DMGT

Discussiones Mathematicae Graph Theory 24(3) (2004) 359-372
DOI: https://doi.org/10.7151/dmgt.1236

LINEAR FORESTS AND ORDERED CYCLES

Guantao Chen Georgia State University, Atlanta, GA 30303	Ralph J. Faudree University of Memphis, Memphis, TN 38152	Ronald J. Gould Emory University, Atlanta, GA 30322

Michael S. Jacobson Emory University, Atlanta, GA 30322	Linda Lesniak Drew University, Madison, NJ 07940	Florian Pfender Emory University, Atlanta, GA 30322 Technische Universität Berlin, Berlin, Germany

Abstract

A collection L = P¹∪P²∪... ∪P^t (1 ≤ t ≤ k) of t disjoint paths, s of them being singletons with |V(L)| = k is called a (k,t,s)-linear forest. A graph G is (k,t,s)-ordered if for every (k,t,s)-linear forest L in G there exists a cycle C in G that contains the paths of L in the designated order as subpaths.
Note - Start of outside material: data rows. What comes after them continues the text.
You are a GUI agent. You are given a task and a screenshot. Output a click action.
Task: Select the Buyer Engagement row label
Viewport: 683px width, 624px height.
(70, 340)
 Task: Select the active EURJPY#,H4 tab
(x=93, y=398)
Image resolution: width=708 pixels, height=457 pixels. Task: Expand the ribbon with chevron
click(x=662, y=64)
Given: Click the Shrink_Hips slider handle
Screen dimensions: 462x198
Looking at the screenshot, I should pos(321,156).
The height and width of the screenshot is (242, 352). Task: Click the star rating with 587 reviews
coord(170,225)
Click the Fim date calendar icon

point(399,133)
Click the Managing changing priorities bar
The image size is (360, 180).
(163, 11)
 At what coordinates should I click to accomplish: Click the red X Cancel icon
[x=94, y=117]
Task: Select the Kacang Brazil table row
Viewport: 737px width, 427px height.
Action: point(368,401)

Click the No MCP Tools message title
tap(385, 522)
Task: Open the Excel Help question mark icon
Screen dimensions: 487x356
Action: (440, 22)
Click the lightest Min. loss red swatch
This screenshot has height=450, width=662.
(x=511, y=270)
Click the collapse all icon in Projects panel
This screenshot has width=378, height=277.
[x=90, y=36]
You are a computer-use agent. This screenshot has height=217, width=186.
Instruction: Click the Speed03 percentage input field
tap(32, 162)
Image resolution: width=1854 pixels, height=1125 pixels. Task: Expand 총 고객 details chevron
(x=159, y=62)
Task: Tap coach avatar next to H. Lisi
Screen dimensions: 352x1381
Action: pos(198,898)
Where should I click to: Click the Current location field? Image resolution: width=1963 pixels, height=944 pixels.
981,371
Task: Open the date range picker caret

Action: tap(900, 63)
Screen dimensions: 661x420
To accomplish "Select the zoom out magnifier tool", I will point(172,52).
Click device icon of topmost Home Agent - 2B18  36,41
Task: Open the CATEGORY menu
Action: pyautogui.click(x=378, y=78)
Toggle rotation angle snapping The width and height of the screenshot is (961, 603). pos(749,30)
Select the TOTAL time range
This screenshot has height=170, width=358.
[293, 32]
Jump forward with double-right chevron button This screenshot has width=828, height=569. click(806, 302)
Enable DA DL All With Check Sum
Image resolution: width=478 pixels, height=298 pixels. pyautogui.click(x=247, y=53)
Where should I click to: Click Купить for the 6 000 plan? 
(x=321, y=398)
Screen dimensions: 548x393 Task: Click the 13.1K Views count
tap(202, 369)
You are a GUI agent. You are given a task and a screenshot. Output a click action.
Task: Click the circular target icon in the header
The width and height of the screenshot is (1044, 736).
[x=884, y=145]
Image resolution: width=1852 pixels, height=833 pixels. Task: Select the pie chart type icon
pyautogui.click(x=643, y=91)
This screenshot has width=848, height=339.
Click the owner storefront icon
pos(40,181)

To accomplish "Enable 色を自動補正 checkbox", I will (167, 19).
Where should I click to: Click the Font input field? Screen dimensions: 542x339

If the cycle is also a hamiltonian cycle, then G is said to be (k,t,s)-ordered hamiltonian. We give sharp sum of degree conditions for nonadjacent vertices that imply a graph is (k,t,s)-ordered hamiltonian.

Keywords: hamilton cycles, graph linkages.

2000 Mathematics Subject Classification: 05C38, (05C35, 05C45).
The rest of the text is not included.